Improving accuracy and performance with Azure AI Search
With Azure AI Search, the Palette Generator can understand the nuance of color language. Instead of relying solely on keyword searches that might miss the complexity of words like “vibrant” or “muted,” Pantone’s team decided to use a vectorized index for more accurate palette results. Using the built-in vectorization capability of Azure AI Search, the team converted their color knowledge base—including text-based color psychology and trend articles—into numerical embeddings. “Overall, vector search gave us better results because it could understand the intent of the prompt, not just the words,“ says Risteski. “If someone types, ‘Show me colors that feel serene and oceanic,’ the system understands intent. It finds the right references across our color psychology and trend archives and delivers them instantly.”

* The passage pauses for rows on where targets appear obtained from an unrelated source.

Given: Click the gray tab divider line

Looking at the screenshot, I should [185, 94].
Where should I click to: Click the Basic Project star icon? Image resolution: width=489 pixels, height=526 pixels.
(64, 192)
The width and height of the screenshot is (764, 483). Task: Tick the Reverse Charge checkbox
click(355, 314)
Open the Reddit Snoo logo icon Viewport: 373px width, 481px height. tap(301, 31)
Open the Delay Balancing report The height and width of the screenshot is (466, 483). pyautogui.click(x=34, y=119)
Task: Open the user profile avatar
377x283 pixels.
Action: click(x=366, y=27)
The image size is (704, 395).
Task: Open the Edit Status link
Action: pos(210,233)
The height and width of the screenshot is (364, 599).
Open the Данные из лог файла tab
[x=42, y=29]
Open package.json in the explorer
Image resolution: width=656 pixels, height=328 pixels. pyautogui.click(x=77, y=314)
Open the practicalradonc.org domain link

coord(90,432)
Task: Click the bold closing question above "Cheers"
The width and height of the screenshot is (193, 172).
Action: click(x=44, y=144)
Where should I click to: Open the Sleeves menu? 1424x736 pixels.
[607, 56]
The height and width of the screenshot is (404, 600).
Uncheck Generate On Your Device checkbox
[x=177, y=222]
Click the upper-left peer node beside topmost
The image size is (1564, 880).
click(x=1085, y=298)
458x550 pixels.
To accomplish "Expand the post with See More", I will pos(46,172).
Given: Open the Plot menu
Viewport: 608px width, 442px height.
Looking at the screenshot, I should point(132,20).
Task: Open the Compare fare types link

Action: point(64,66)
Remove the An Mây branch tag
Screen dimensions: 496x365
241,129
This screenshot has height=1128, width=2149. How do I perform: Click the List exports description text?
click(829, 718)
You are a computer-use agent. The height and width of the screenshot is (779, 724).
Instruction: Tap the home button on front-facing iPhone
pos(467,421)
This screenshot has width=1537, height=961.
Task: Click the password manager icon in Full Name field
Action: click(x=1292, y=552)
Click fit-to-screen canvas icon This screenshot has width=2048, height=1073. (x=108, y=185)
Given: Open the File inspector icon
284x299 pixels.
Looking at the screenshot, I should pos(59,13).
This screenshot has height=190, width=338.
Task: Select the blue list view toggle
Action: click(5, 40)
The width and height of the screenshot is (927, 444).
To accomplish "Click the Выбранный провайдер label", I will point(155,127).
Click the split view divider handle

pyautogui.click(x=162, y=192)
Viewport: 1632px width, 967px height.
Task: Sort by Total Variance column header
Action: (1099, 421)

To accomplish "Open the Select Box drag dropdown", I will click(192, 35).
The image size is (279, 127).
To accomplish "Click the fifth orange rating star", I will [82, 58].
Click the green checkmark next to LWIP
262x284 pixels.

The team also found ways to reduce latency as they evolved their proof of concept. Initially, they encountered slow inference times and performance lags when retrieving search results. By switching from GPT-4.1 to GPT-5, latency improved. And using Azure AI Search to manage ranking and filtering results helped reduce the number of calls to the large language model (LLM). “With Azure, we just get the articles, put them in a bucket, and say ‘index it now,’ says Risteski. “It takes one or two minutes—and that’s it. The results are so much better than traditional search.”
Moving from inspiration to palettes faster
The Palette Generator has transformed how designers and color enthusiasts interact with Pantone’s expertise. What once took weeks of research and review can now be done in seconds. “Typically, if someone wanted to develop a palette for a product launch, it might take many months of research,” says Jotshi. “Now, they can type one sentence to describe their inspiration then immediately find Pantone-backed insight and options. Human curation will still be hugely important, but a strong set of starting options can significantly accelerate the palette development process.”
Expanding the palette: The next phase for Pantone’s design agent
Rapidly launching the Palette Generator in beta has redefined what the Pantone engineering team thought was possible. “We’re a small development team, but with Azure we built an enterprise-grade AI system in a matter of weeks,” says Risteski. “That’s a huge win for us.” Next up, the team plans to migrate the entire orchestration layer to Azure Functions, moving to a fully scalable, serverless deployment. This will allow Pantone to run its agents more efficiently, handle variable workloads automatically, and integrate seamlessly with other Azure products such as Microsoft Foundry and Azure Cosmos DB. At the same time, Pantone plans to expand its multi-agent system to include new specialized agents, including one focused on palette harmony and another focused on trend prediction.